### TASK TO CARRY OUT
Rewrite the lines from the one containing "will tap(312, 33)." up to and including the one containing "Action: click(x=949, y=781)", replacing "dropdown" with "menu" and leaving everything else unchanged.

### SUPPLIED MATERIAL
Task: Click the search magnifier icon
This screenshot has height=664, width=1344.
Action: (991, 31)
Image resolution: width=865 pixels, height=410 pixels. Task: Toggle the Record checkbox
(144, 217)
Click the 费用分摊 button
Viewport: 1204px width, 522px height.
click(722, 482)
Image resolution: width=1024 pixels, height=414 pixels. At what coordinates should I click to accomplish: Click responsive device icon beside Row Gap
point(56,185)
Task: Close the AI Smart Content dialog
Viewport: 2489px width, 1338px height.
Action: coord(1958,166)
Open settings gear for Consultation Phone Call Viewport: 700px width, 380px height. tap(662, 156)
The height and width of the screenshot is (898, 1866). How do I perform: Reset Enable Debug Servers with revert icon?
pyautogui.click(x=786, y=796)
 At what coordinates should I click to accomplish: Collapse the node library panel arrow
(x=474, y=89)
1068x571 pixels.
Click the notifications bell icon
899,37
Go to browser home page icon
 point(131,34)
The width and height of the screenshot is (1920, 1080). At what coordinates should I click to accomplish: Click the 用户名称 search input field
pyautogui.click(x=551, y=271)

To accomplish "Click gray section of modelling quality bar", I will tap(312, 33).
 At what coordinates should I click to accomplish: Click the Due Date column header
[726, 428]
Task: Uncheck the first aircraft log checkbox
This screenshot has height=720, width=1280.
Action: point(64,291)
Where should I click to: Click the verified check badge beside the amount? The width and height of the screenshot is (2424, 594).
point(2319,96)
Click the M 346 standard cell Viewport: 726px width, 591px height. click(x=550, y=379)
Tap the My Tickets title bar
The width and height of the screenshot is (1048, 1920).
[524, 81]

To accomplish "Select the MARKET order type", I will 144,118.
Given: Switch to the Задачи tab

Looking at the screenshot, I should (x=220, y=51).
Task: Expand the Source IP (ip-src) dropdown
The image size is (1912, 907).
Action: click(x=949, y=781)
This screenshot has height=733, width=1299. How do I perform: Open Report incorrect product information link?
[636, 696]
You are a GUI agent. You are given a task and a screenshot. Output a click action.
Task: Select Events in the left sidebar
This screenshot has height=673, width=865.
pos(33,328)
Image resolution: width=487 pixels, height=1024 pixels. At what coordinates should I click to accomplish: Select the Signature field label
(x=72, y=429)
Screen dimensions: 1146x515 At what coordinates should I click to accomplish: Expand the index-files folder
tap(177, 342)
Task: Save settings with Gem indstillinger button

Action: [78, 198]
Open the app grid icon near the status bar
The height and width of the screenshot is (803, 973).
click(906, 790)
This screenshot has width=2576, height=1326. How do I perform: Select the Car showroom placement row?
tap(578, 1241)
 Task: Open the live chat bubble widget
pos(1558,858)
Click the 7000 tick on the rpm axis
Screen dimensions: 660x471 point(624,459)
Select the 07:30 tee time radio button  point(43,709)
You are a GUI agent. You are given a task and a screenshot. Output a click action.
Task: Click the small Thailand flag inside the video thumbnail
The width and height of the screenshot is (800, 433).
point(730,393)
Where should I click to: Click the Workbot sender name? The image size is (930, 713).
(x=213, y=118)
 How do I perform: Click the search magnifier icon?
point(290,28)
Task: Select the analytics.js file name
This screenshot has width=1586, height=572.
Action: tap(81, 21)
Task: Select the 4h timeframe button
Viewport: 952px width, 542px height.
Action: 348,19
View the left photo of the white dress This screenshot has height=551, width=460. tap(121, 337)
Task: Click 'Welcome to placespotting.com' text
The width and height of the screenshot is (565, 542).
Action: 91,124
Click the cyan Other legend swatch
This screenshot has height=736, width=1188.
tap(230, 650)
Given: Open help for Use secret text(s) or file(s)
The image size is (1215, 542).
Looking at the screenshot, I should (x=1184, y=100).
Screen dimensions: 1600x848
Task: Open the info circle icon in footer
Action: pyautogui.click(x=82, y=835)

### SOLUTION TO THIS EXERCISE
To accomplish "Click gray section of modelling quality bar", I will tap(312, 33).
 At what coordinates should I click to accomplish: Click the Due Date column header
[726, 428]
Task: Uncheck the first aircraft log checkbox
This screenshot has height=720, width=1280.
Action: point(64,291)
Where should I click to: Click the verified check badge beside the amount? The width and height of the screenshot is (2424, 594).
point(2319,96)
Click the M 346 standard cell Viewport: 726px width, 591px height. click(x=550, y=379)
Tap the My Tickets title bar
The width and height of the screenshot is (1048, 1920).
[524, 81]

To accomplish "Select the MARKET order type", I will 144,118.
Given: Switch to the Задачи tab

Looking at the screenshot, I should (x=220, y=51).
Task: Expand the Source IP (ip-src) menu
The image size is (1912, 907).
Action: click(x=949, y=781)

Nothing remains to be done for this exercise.